Problem description » For this exercise, transcribe all of the records exactly as given.
________________________
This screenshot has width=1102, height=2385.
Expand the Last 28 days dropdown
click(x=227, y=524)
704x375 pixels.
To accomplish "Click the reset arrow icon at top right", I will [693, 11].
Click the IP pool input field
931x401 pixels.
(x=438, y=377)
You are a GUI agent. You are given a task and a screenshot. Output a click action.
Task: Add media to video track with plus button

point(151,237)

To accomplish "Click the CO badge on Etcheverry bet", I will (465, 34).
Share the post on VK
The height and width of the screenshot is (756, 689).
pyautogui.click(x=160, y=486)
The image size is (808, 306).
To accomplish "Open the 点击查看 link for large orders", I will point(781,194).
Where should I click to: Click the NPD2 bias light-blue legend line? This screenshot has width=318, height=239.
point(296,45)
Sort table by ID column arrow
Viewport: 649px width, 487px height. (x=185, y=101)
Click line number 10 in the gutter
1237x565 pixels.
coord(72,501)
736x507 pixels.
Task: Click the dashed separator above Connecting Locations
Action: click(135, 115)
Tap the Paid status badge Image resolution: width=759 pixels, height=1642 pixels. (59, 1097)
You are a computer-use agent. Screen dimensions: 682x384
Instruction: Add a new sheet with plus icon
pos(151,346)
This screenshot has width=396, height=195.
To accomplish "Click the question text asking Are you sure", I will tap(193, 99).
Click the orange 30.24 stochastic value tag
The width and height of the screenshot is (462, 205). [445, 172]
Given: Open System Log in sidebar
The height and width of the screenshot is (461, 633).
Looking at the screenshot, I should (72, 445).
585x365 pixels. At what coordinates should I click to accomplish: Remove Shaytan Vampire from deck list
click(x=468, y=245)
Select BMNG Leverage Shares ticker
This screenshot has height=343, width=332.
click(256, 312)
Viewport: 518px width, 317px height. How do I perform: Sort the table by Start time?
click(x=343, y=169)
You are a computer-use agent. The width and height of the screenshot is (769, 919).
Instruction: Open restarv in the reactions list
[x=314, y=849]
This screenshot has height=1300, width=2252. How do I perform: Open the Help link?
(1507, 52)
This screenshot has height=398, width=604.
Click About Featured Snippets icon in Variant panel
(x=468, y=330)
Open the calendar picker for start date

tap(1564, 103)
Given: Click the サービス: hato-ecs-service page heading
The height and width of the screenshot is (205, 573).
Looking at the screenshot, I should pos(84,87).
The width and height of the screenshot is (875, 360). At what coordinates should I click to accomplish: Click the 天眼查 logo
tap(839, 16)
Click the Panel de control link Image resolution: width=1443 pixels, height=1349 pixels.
________________________
Answer area »
This screenshot has width=1102, height=2385.
Expand the Last 28 days dropdown
click(x=227, y=524)
704x375 pixels.
To accomplish "Click the reset arrow icon at top right", I will [693, 11].
Click the IP pool input field
931x401 pixels.
(x=438, y=377)
You are a GUI agent. You are given a task and a screenshot. Output a click action.
Task: Add media to video track with plus button

point(151,237)

To accomplish "Click the CO badge on Etcheverry bet", I will (465, 34).
Share the post on VK
The height and width of the screenshot is (756, 689).
pyautogui.click(x=160, y=486)
The image size is (808, 306).
To accomplish "Open the 点击查看 link for large orders", I will point(781,194).
Where should I click to: Click the NPD2 bias light-blue legend line? This screenshot has width=318, height=239.
point(296,45)
Sort table by ID column arrow
Viewport: 649px width, 487px height. (x=185, y=101)
Click line number 10 in the gutter
1237x565 pixels.
coord(72,501)
736x507 pixels.
Task: Click the dashed separator above Connecting Locations
Action: click(135, 115)
Tap the Paid status badge Image resolution: width=759 pixels, height=1642 pixels. (59, 1097)
You are a computer-use agent. Screen dimensions: 682x384
Instruction: Add a new sheet with plus icon
pos(151,346)
This screenshot has width=396, height=195.
To accomplish "Click the question text asking Are you sure", I will tap(193, 99).
Click the orange 30.24 stochastic value tag
The width and height of the screenshot is (462, 205). [445, 172]
Given: Open System Log in sidebar
The height and width of the screenshot is (461, 633).
Looking at the screenshot, I should (72, 445).
585x365 pixels. At what coordinates should I click to accomplish: Remove Shaytan Vampire from deck list
click(x=468, y=245)
Select BMNG Leverage Shares ticker
This screenshot has height=343, width=332.
click(256, 312)
Viewport: 518px width, 317px height. How do I perform: Sort the table by Start time?
click(x=343, y=169)
You are a computer-use agent. The width and height of the screenshot is (769, 919).
Instruction: Open restarv in the reactions list
[x=314, y=849]
This screenshot has height=1300, width=2252. How do I perform: Open the Help link?
(1507, 52)
This screenshot has height=398, width=604.
Click About Featured Snippets icon in Variant panel
(x=468, y=330)
Open the calendar picker for start date

tap(1564, 103)
Given: Click the サービス: hato-ecs-service page heading
The height and width of the screenshot is (205, 573).
Looking at the screenshot, I should pos(84,87).
The width and height of the screenshot is (875, 360). At what coordinates should I click to accomplish: Click the 天眼查 logo
tap(839, 16)
Click the Panel de control link Image resolution: width=1443 pixels, height=1349 pixels.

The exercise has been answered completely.